Jamaica still land of wood and water but still challenges
Jamaica does not have a shortage of water, despite the drought in 2015 that saw a decline in agricultural production, according to Peter Clarke, deputy managing director of the Water Resources Authority.
"In terms of water supply, it is the Water Resources Authority's (WRA) opinion that Jamaica is still the land of wood and water," he told The Gleaner after Thursday's media tour of the Yallahs and Hope River watershed areas. "What we need to recognise is that the abundance of our water resources resides underground, and there is an abundance, because if you put all rivers together, there is six times that amount of water underground."
The tour, which was organised by the National Environment and Planning Agency (NEPA), was aimed at providing some insight into the five-year 'Integrated Management of the Yallahs and Hope River Watershed Management Project' funded jointly by the Global Environment Facility, Inter-American Development Bank and the Government of Jamaica.
The project targets some 120 farmers whose cultivation and income-generation practices have the potential to impact the watershed areas fed by these two rivers. The communities are: Content Gap (Hope River), Westphalia (Hope River), Windsor Castle (Yallahs River), and Penlyne Castle (Yallahs River).
SURFACE SOURCES
Clarke went on to explain that the majority of Jamaica's domestic water supply comes from surface sources such as the Rio Cobre, Rio Grande, Wag Water River, Hope River and Yallahs River, which are further strained to meet the additional demand for irrigation water to supply the agriculture sector.

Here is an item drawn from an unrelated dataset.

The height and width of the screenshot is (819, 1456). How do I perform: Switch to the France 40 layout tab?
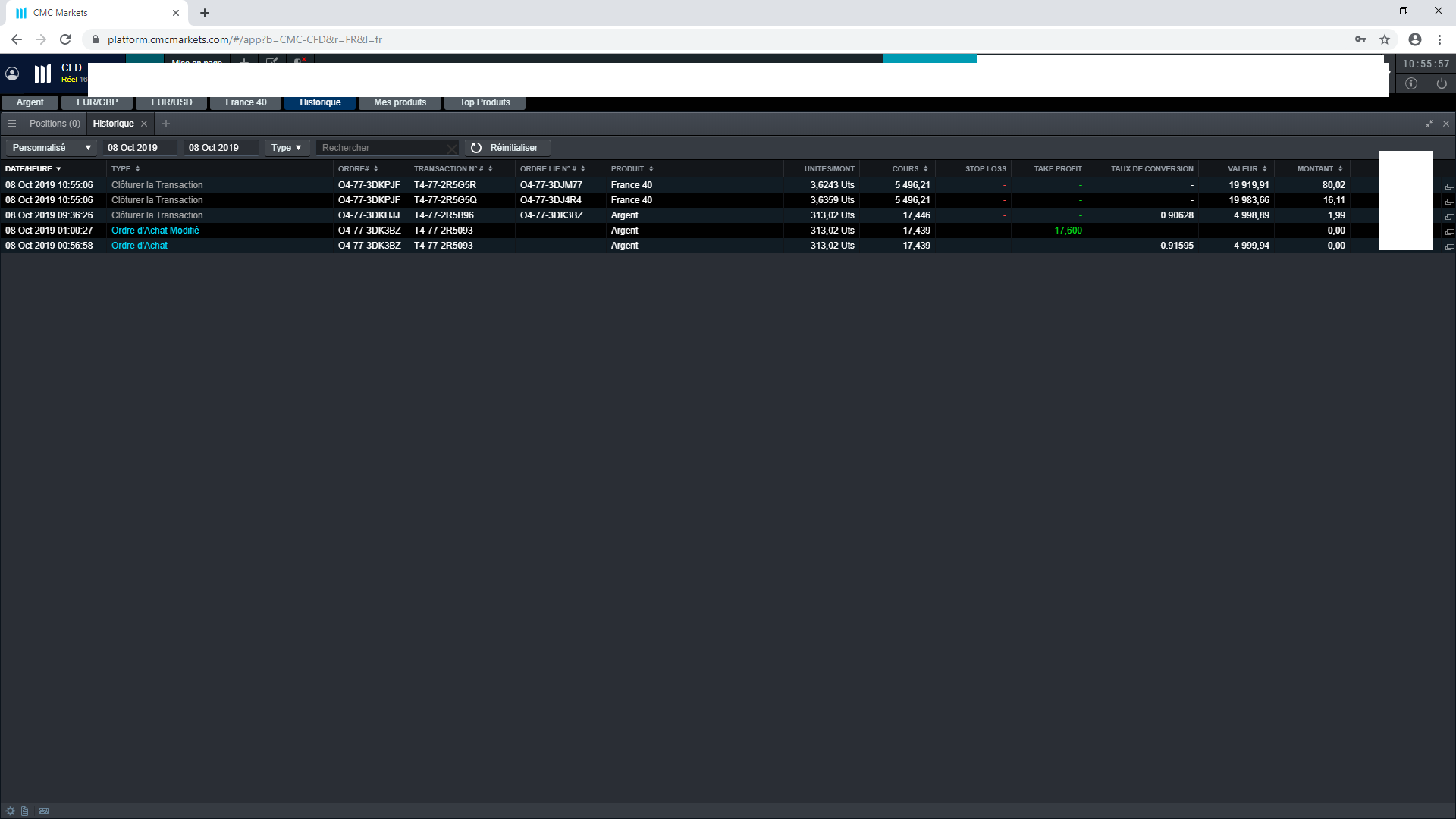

"What we have is a water-supply and -distribution problem, because the water is underground for sure. There are issues with management, and that is why we exist, to better allocate and distribute, because there is a production issue, and a system's issue because a lot of the pipes that bring in the water to the communities are old pipes that have been underground for the last 40, 50, 80 to a hundred years," he stated.
... Abundant water not necessarily potable
Project manager Nesla English-Johnson, is noting that although Jamaica may be blessed with an abundance of water, that might not necessarily translate into potable water.

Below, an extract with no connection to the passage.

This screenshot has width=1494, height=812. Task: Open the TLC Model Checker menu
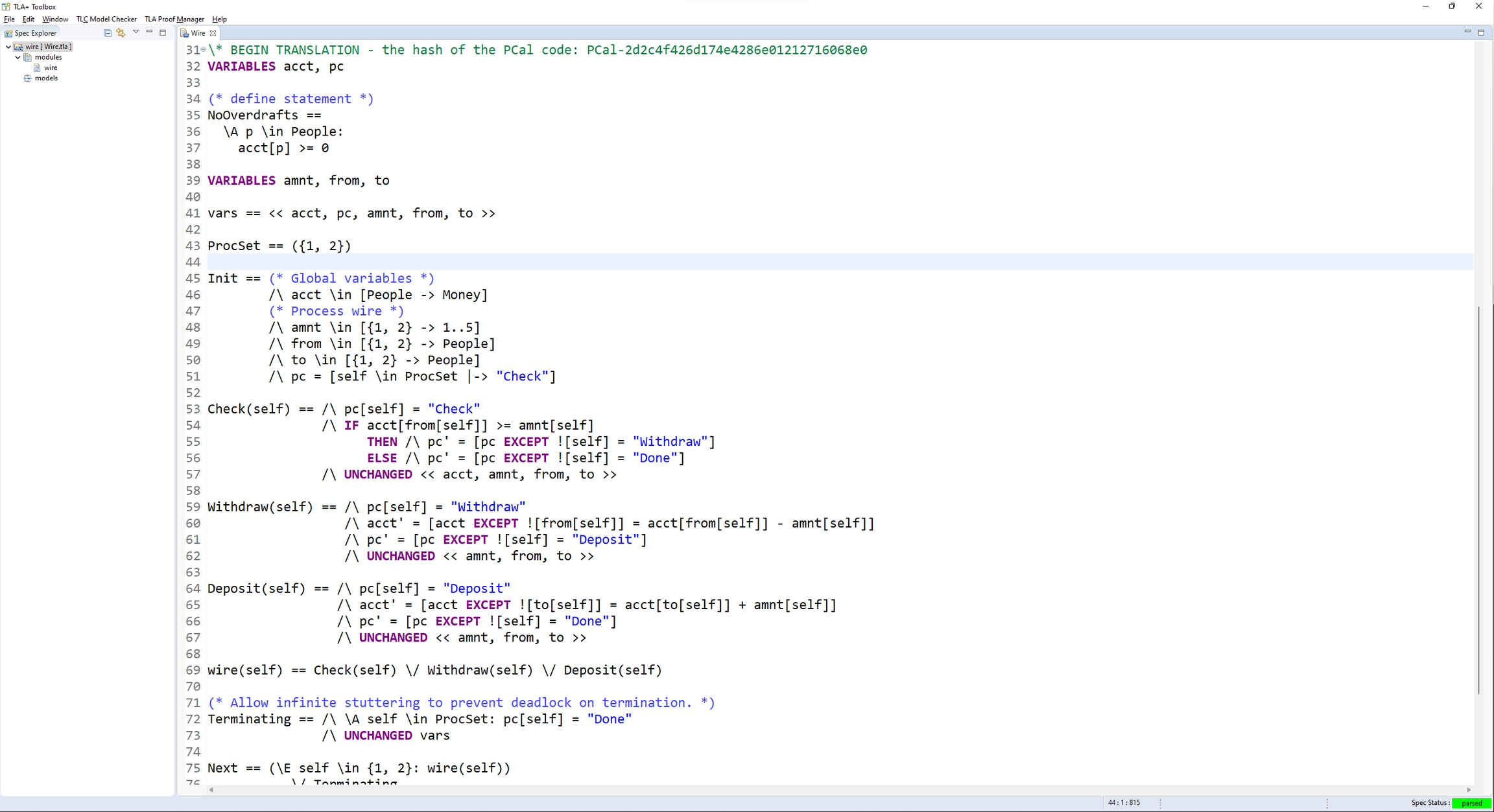click(x=106, y=19)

"Climate change is coming into being now, so we are trying to be proactive in how we are planning to deal with the effects of climate change, because if we don't fix the land husbandry practices, the more degraded the area gets, the quality of water will be affected. It might not necessarily be the amount of water, because we might still have lots of water but it is not in a good enough quantity that it can be utilised," she said.
"So the work that we are doing with the farmers is a quality issue that we are trying to fix because, yes, we have lots of wells in Kingston, but they have all been abandoned because they have been contaminated - whether by salt water or by sewage, or whatever else is happening."
For the WRA deputy managing director, Peter Clarke, the five-year 'Integrated Management of the Yallahs and Hope River Watershed Management Project' now under way is timely and absolutely necessary.
"You would be foolhardy not to be safeguarding watersheds at any time, no matter how much water you think you have. So, yes, there is always need to safeguard the watersheds," he said.